Распределили во Владимир. Стоим с товарищем перед штабом, сверху рота дембелей. Один из окна высовывается, оскорблять начинает. Я отвечаю: «Если ты мужчина — спускайся». Подходит ко мне офицер: «Мы здесь и не таких ломали». А я: «Пока тебя не сломали — потеряйся…»
— Дерзко.
— Я очень дерзкий был. Да и нельзя давать спуску в таких ситуациях. Наутро на плацу куча народа. Какой-то толстяк идет мимо — демонстративно толкает.
— Безобразие.
— Я ему по грудь — подбегаю, хватаю за талию: «Ты зачем толкаешься?» Он смеется. Еще за китель меня приподнимает, поддушивает. И я показал свою коронку.
— «Прогиб»?
— Да. Шлепнулся прямо на плац. Потом два контрольных. Вечером дембеля мне угрожали: «Все, конец. Сегодняшнюю ночь не переживешь». Давайте, отвечаю. Дужку от кровати на всякий случай отвинтил. Если что — резко вытащу. А ей и убить можно. Я же знал, как это делается в казарме — одеялом накрывают и бьют. Но со мной просчитались бы.
— Не было попыток?
— Не рискнули. День спустя слышу, комбат кого-то отчитывает по телефону: «Я же вам говорил — хачей ко мне не отправлять!» Про меня. Стою и смеюсь. А тот здоровяк оказался старшиной роты. Полгода нормально ладили. Армия для меня много нового открыла.
— Что, например?
— Смотрел на некоторых — понять не мог: как их взяли в войска? Совсем слабенькие! У одного кисту в голове нашли, другой эпилептик. Я уж приноровился бляхой от ремня ему зубы разжимать, как приступ случается. Сослуживец-цыган, уезжая, эту бляху у меня потом увел. А я и в Москве часто эпилептиков встречаю. Как будто их специально кто-то на меня выводит! То гулял в парке Горького — передо мной девочка упала, никто не сообразил, в чем дело. А я выхватил воду у кого-то, привел в чувство. То в чайхане на Арбате другая девчонка «закинулась». Все на нее смотрели, смеялись. Думают, прикалывается. Я подскочил — одну пощечину, другую, водой побрызгал…

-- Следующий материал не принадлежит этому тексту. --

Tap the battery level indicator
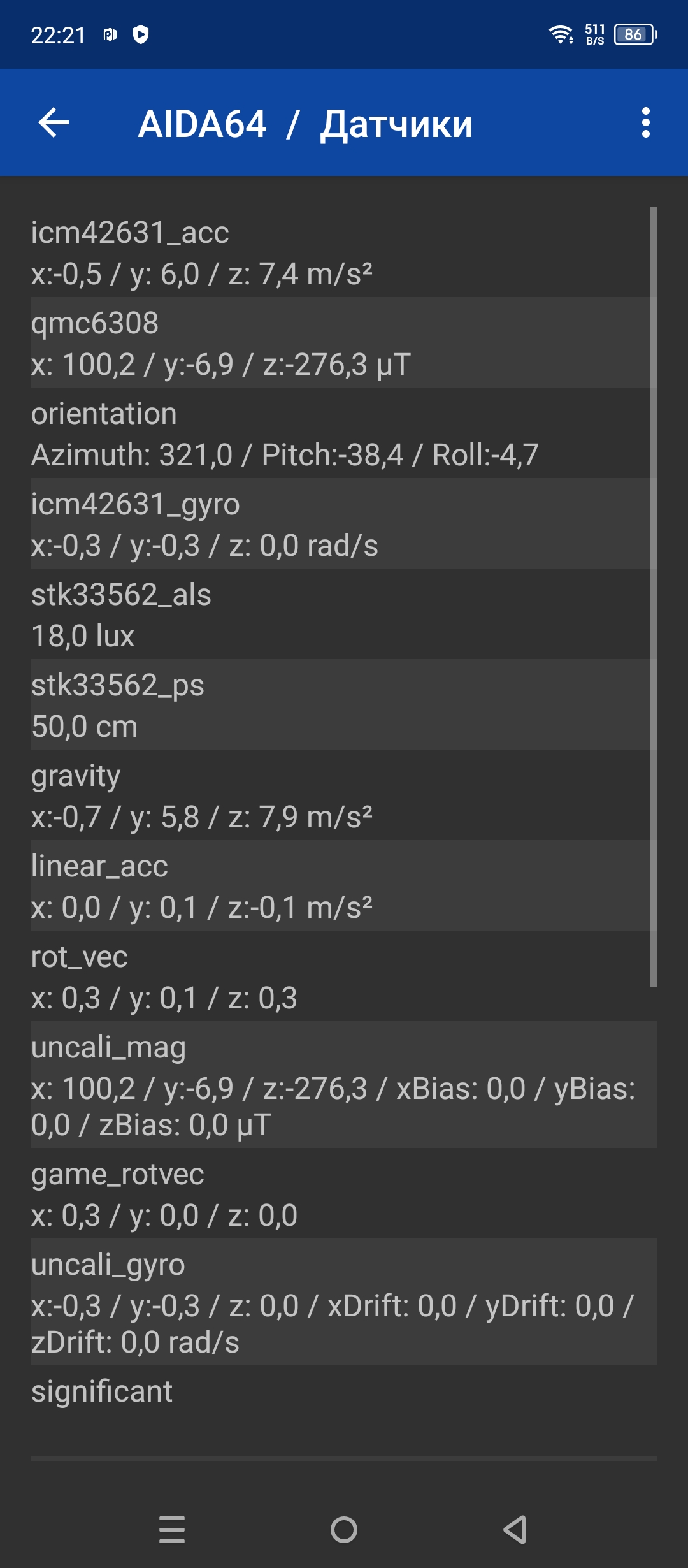 pyautogui.click(x=634, y=34)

— Вы же в военном университете учились.
— В МВВКУ. После армии помогли поступить без экзаменов. Но сменился начальник, спорт прикрыли. Понял — надо соскакивать оттуда. Плюс конфликт с командиром взвода.
— На почве?
— Он издевался над курсантами. Хотел продемонстрировать, какой крутой. Я вступился. Сказал: «Будь мужиком!» Бесследно не прошло.
— Судебным приставом успели поработать?
— Как-то услышал от офицеров: «Ты выступаешь, не служишь — так что отдавай часть зарплаты…» Получал-то я копейки — сразу написал рапорт. А на задания как судебный пристав ездить отказывался.
— Почему?
— Не могу забирать у людей имущество. В какой-то момент мне сказали: «Либо ты работаешь, либо увольняешься». Я уволился. Будучи лейтенантом юстиции. Началась бродячая жизнь в борьбе.
— Браконьерство — еще один поворот в судьбе.
— Вернулся я пятилетним из санатория — стал знакомиться с новой семьей. А меня плавать решили научить. Просто бросили в воду — вперед! Надо было к морю привыкать — все только им жили. В пятистах метрах от нас Каспий. Учился сети выставлять, ловушку на рыбу. Неделями на море зависал.
— Опасно?
— Особенно зимой. Море как дает, так и забирает. Много людей там осталось. Когда на катерочке выходишь — волны огромные, бросает во все стороны! Ужас! Думаешь: если вылетишь за борт, догребешь до берега, нет?
— Свой катерок был?
— У отчима — да. «Байда» ее называли, с моторчиком. А начинали с «Ветерка». Маленький, фырчит. Но волна что угодно опрокинет. Наши посудины тоже переворачивало. Так я узнал, что посреди Каспия может быть мель. А самое красивое место — где грязный Терек впадает в море.
— Рыбнадзор вас ловил?
— Бывало. Отчим договаривался — отпускали.
— Черную икру ели ложками?
— Ну а чем еще? Особенно хорошо шла жировая, мама делала с солью… Самый большой подвиг моего детства — поймал баклана. На каюке за ним гнался, тот нырнул. Это все, уже не догонишь. Может через две минуты всплыть где угодно. Я интуитивно за ним прыгнул — и ухватил. Это как Жар-птицу поймать! Баклан еще цапнул меня клювом.
— А дальше?
— Домой принес, всем соседям показал. Накормил рыбой и выпустил.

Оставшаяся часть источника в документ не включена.